>> Start Record set

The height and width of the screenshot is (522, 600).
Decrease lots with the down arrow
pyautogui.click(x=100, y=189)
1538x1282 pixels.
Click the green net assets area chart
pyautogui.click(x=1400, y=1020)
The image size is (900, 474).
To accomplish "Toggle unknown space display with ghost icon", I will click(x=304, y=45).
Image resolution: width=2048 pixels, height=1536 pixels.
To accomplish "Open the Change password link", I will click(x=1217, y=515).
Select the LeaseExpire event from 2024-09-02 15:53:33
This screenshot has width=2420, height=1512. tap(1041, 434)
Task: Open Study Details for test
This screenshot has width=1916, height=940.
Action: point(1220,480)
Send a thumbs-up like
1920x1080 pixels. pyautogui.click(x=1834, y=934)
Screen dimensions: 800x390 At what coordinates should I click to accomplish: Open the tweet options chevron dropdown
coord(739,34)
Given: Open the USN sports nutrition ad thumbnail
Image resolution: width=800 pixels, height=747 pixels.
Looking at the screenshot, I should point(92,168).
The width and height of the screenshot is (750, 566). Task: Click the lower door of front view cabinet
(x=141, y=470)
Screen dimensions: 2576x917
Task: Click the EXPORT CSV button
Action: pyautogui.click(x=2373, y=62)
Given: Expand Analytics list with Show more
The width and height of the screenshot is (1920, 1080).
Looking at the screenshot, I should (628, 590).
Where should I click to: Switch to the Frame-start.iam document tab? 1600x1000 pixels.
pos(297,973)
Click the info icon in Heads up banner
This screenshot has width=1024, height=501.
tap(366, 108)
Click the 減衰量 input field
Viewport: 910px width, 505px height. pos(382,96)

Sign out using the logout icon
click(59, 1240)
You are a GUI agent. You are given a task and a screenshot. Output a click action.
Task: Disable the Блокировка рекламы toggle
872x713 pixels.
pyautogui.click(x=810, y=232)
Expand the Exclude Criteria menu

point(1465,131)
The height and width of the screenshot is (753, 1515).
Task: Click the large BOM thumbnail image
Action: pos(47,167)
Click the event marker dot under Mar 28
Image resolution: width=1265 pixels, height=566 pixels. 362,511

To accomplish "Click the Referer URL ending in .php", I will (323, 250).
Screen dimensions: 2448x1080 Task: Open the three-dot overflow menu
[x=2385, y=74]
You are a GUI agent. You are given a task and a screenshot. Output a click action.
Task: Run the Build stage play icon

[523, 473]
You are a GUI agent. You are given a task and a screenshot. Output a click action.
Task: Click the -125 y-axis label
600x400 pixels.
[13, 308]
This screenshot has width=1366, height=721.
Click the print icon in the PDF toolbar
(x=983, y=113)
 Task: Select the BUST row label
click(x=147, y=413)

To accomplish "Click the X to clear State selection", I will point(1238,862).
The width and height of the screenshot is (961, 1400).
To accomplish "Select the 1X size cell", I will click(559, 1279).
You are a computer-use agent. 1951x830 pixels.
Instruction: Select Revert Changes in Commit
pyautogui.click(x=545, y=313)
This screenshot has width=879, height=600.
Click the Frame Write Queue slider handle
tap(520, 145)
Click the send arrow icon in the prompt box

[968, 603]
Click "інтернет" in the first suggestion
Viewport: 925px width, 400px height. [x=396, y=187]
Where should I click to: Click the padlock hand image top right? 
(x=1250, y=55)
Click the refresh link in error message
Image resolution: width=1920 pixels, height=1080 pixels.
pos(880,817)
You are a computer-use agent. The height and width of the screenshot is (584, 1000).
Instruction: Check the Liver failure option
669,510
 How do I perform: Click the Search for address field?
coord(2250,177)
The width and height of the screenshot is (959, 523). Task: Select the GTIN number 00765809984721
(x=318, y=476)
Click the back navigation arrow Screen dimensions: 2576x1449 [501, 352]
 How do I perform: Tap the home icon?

>> End Record set

■ **Challenge**:
Copy out all of the records above, line for line, without changing anything.

■ **Final result**:
The height and width of the screenshot is (522, 600).
Decrease lots with the down arrow
pyautogui.click(x=100, y=189)
1538x1282 pixels.
Click the green net assets area chart
pyautogui.click(x=1400, y=1020)
The image size is (900, 474).
To accomplish "Toggle unknown space display with ghost icon", I will click(x=304, y=45).
Image resolution: width=2048 pixels, height=1536 pixels.
To accomplish "Open the Change password link", I will click(x=1217, y=515).
Select the LeaseExpire event from 2024-09-02 15:53:33
This screenshot has width=2420, height=1512. tap(1041, 434)
Task: Open Study Details for test
This screenshot has width=1916, height=940.
Action: point(1220,480)
Send a thumbs-up like
1920x1080 pixels. pyautogui.click(x=1834, y=934)
Screen dimensions: 800x390 At what coordinates should I click to accomplish: Open the tweet options chevron dropdown
coord(739,34)
Given: Open the USN sports nutrition ad thumbnail
Image resolution: width=800 pixels, height=747 pixels.
Looking at the screenshot, I should point(92,168).
The width and height of the screenshot is (750, 566). Task: Click the lower door of front view cabinet
(x=141, y=470)
Screen dimensions: 2576x917
Task: Click the EXPORT CSV button
Action: pyautogui.click(x=2373, y=62)
Given: Expand Analytics list with Show more
The width and height of the screenshot is (1920, 1080).
Looking at the screenshot, I should (628, 590).
Where should I click to: Switch to the Frame-start.iam document tab? 1600x1000 pixels.
pos(297,973)
Click the info icon in Heads up banner
This screenshot has width=1024, height=501.
tap(366, 108)
Click the 減衰量 input field
Viewport: 910px width, 505px height. pos(382,96)

Sign out using the logout icon
click(59, 1240)
You are a GUI agent. You are given a task and a screenshot. Output a click action.
Task: Disable the Блокировка рекламы toggle
872x713 pixels.
pyautogui.click(x=810, y=232)
Expand the Exclude Criteria menu

point(1465,131)
The height and width of the screenshot is (753, 1515).
Task: Click the large BOM thumbnail image
Action: pos(47,167)
Click the event marker dot under Mar 28
Image resolution: width=1265 pixels, height=566 pixels. 362,511

To accomplish "Click the Referer URL ending in .php", I will (323, 250).
Screen dimensions: 2448x1080 Task: Open the three-dot overflow menu
[x=2385, y=74]
You are a GUI agent. You are given a task and a screenshot. Output a click action.
Task: Run the Build stage play icon

[523, 473]
You are a GUI agent. You are given a task and a screenshot. Output a click action.
Task: Click the -125 y-axis label
600x400 pixels.
[13, 308]
This screenshot has width=1366, height=721.
Click the print icon in the PDF toolbar
(x=983, y=113)
 Task: Select the BUST row label
click(x=147, y=413)

To accomplish "Click the X to clear State selection", I will point(1238,862).
The width and height of the screenshot is (961, 1400).
To accomplish "Select the 1X size cell", I will click(559, 1279).
You are a computer-use agent. 1951x830 pixels.
Instruction: Select Revert Changes in Commit
pyautogui.click(x=545, y=313)
This screenshot has width=879, height=600.
Click the Frame Write Queue slider handle
tap(520, 145)
Click the send arrow icon in the prompt box

[968, 603]
Click "інтернет" in the first suggestion
Viewport: 925px width, 400px height. [x=396, y=187]
Where should I click to: Click the padlock hand image top right? 
(x=1250, y=55)
Click the refresh link in error message
Image resolution: width=1920 pixels, height=1080 pixels.
pos(880,817)
You are a computer-use agent. The height and width of the screenshot is (584, 1000).
Instruction: Check the Liver failure option
669,510
 How do I perform: Click the Search for address field?
coord(2250,177)
The width and height of the screenshot is (959, 523). Task: Select the GTIN number 00765809984721
(x=318, y=476)
Click the back navigation arrow Screen dimensions: 2576x1449 [501, 352]
 How do I perform: Tap the home icon?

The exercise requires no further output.